They're coming... they're coming for you, Barbra!
Written by a first-time director; filmed by a small-time independent company more experienced in producing television adverts; shot entirely on location in Pittsburgh with a bigger cast than production crew and more local extras than actual actors, Night of the Living Dead is, on paper, far from the stuff of traditional cinematic legend.
But, despite all these points against it (or maybe because of them), soon after it was released on an unsuspecting audience in the late 1960s, the film rose to cult status and marked the beginning of a new style in the horror genre that still dominates the films of Hollywood studios today.
The screenplay for Night of the Living Dead was based upon a short story written by George A Romero and inspired by Richard Matheson's seminal novel I am Legend. In the book, a mysterious plague transforms the population into zombie-like vampires. The solitary survivor of the plague struggles against the odds to evade the creatures, who are after his blood; the parallels between book and film are plain to see.
Set in an isolated part of rural Pittsburgh, the film follows the fortunes of a small and disparate group of characters thrown together in a bleak farmhouse against the desperate background of a world invaded by the walking dead. As if the idea of corpses getting up from the slab and wandering around wasn't bad enough, the audience soon learn that the newly awakened dead are in the grip of an insatiable hunger for the flesh of the living. Of course when the dead have hunted down and devoured all they can of a living human being, the result is another corpse, and these victims soon join the ranks of their own killers in the hunt for living flesh.
As bizarre and ludicrous as the premise may be, the film has a certain stark quality that renders the shambling cadavers of the departed more terrifying than anything cooked up in a Hollywood effects studio. As the film progresses, the situation of the survivors becomes increasingly desperate as they struggle to save themselves from their relentless foes. The film asks the question: can a few isolated individuals put aside their own fears, prejudices and neurosis long enough to survive an assault of the massed ranks of the dead?
The characters involved in Night of the Living Dead can be divided into three distinct groups: the living, the undead and the media1. Perhaps the most logical reading of the protagonists is that the disparate and distinct personalities trapped together are representative of the individual struggling to escape from the masses that consume that quality which sets him apart and add him to their own mindless ranks. In many ways, the film shares themes with that earlier sci-fi paranoia-fest, Invasion of the Body Snatchers.
Barbra (Judith O'Dea)

Extracted information:
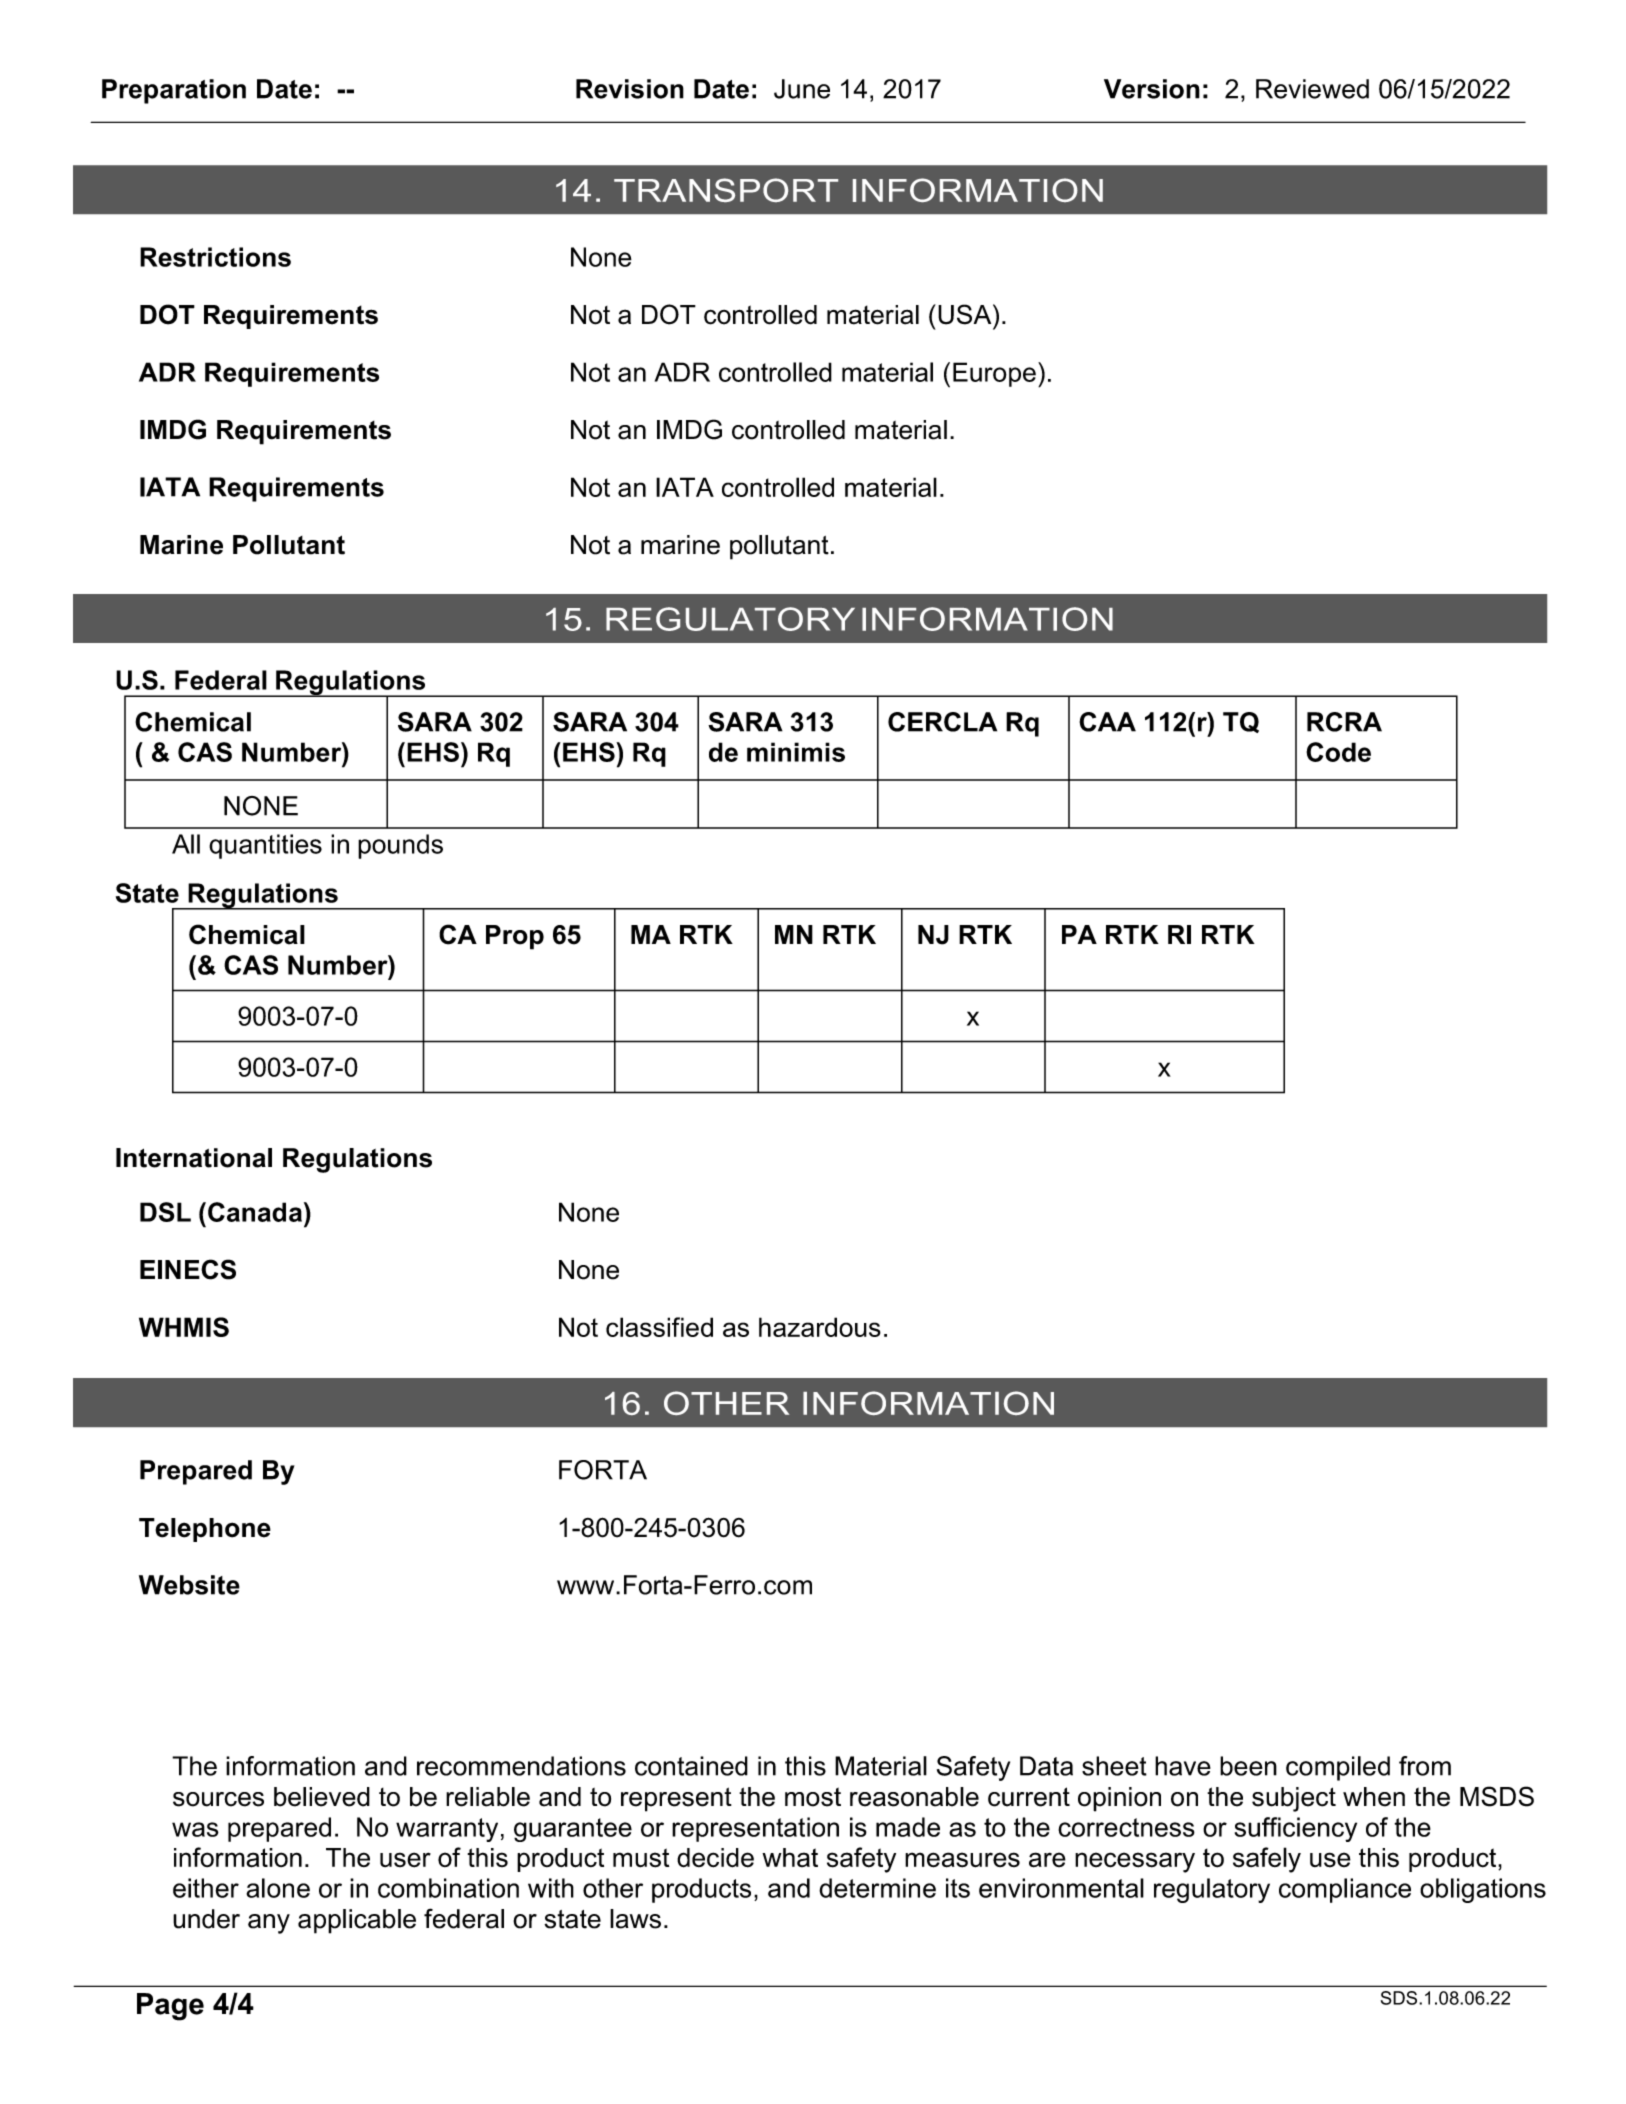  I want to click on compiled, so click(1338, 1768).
--
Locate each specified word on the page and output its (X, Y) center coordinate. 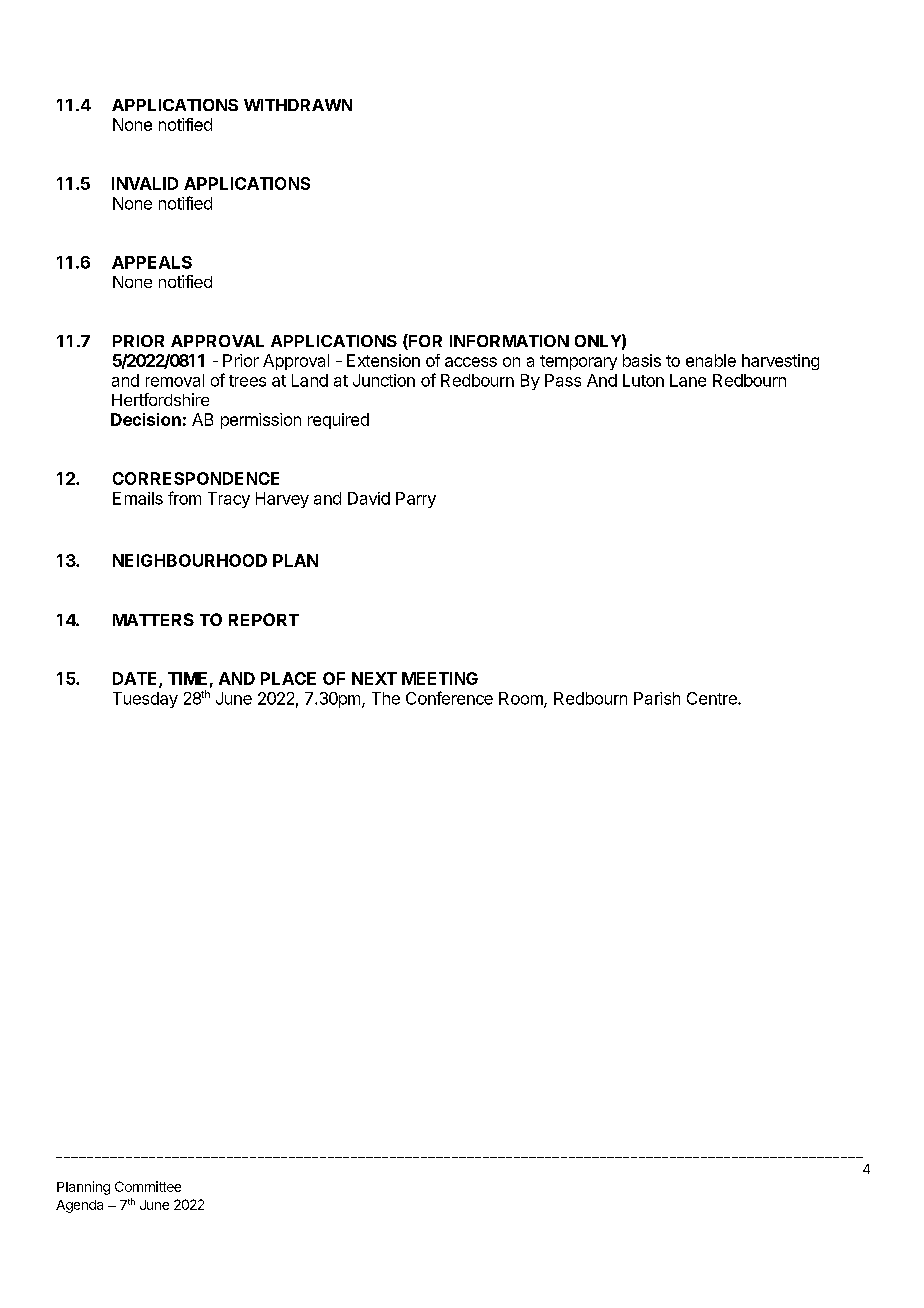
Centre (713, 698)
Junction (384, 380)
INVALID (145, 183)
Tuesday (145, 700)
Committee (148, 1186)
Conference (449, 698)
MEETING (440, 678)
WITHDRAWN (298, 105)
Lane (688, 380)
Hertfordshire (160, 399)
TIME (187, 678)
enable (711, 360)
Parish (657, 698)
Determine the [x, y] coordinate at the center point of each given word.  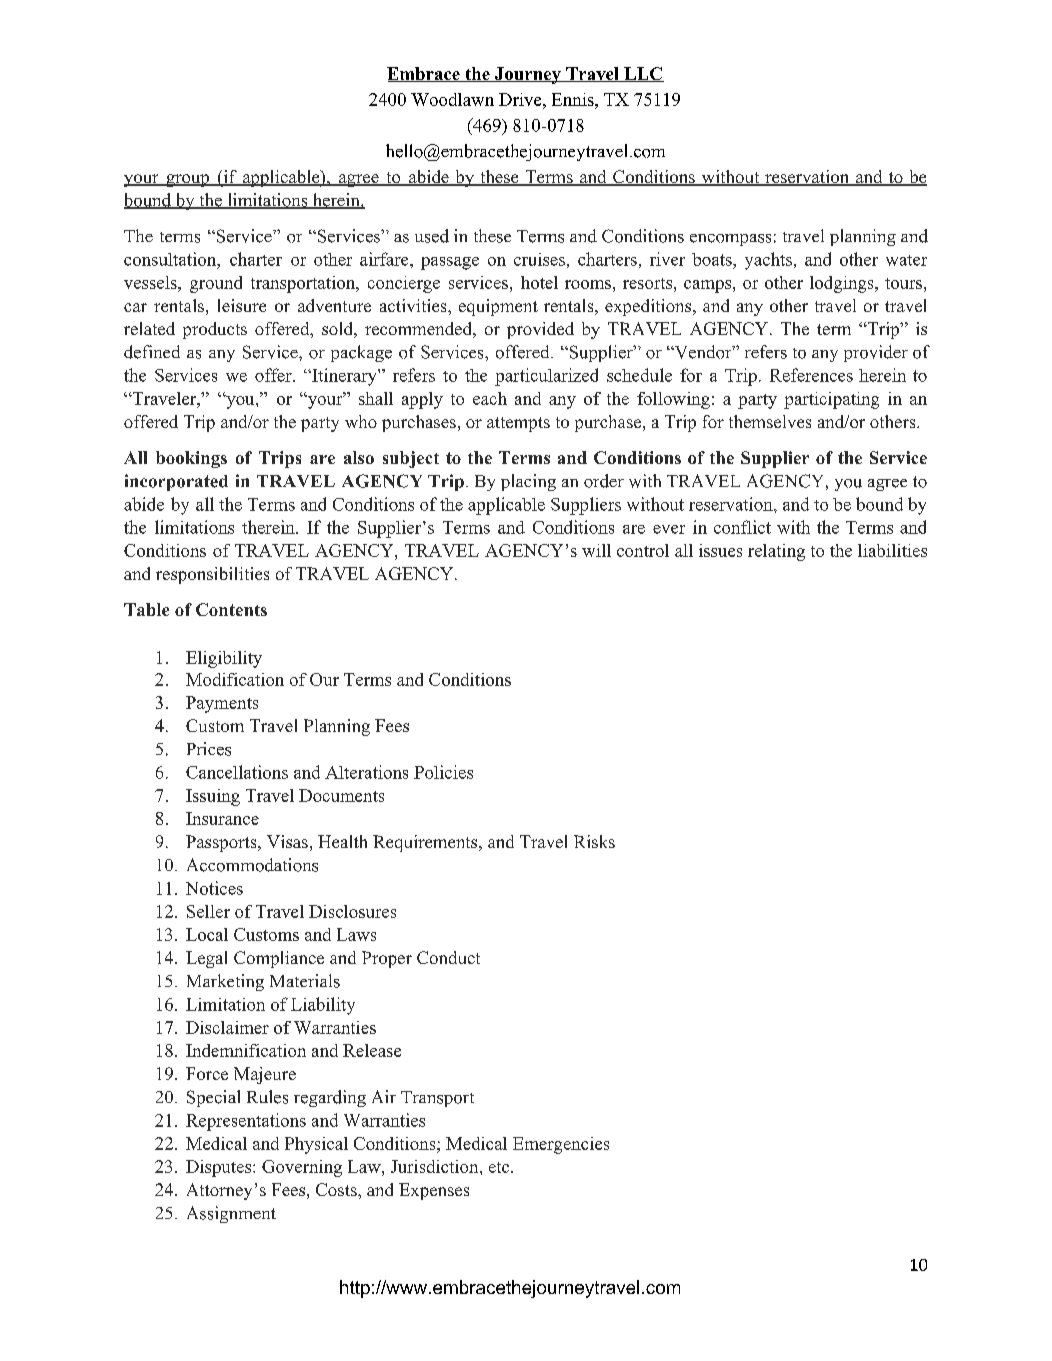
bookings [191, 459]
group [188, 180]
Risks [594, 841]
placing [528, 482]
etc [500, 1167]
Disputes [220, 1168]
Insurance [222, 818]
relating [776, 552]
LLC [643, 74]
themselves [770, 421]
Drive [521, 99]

Required task 1: Reproduce the Night of the Living Dead article from "Written by a" to "Hollywood studios today.".
Required task 2: Which titles of films and books does the Night of the Living Dead article name?
The rows above come from a separate source, not from the Night of the Living Dead article.

Problem solution 1:
Written by a first-time director; filmed by a small-time independent company more experienced in producing television adverts; shot entirely on location in Pittsburgh with a bigger cast than production crew and more local extras than actual actors, Night of the Living Dead is, on paper, far from the stuff of traditional cinematic legend.
But, despite all these points against it (or maybe because of them), soon after it was released on an unsuspecting audience in the late 1960s, the film rose to cult status and marked the beginning of a new style in the horror genre that still dominates the films of Hollywood studios today.

Problem solution 2:
Night of the Living Dead
I am Legend
Invasion of the Body Snatchers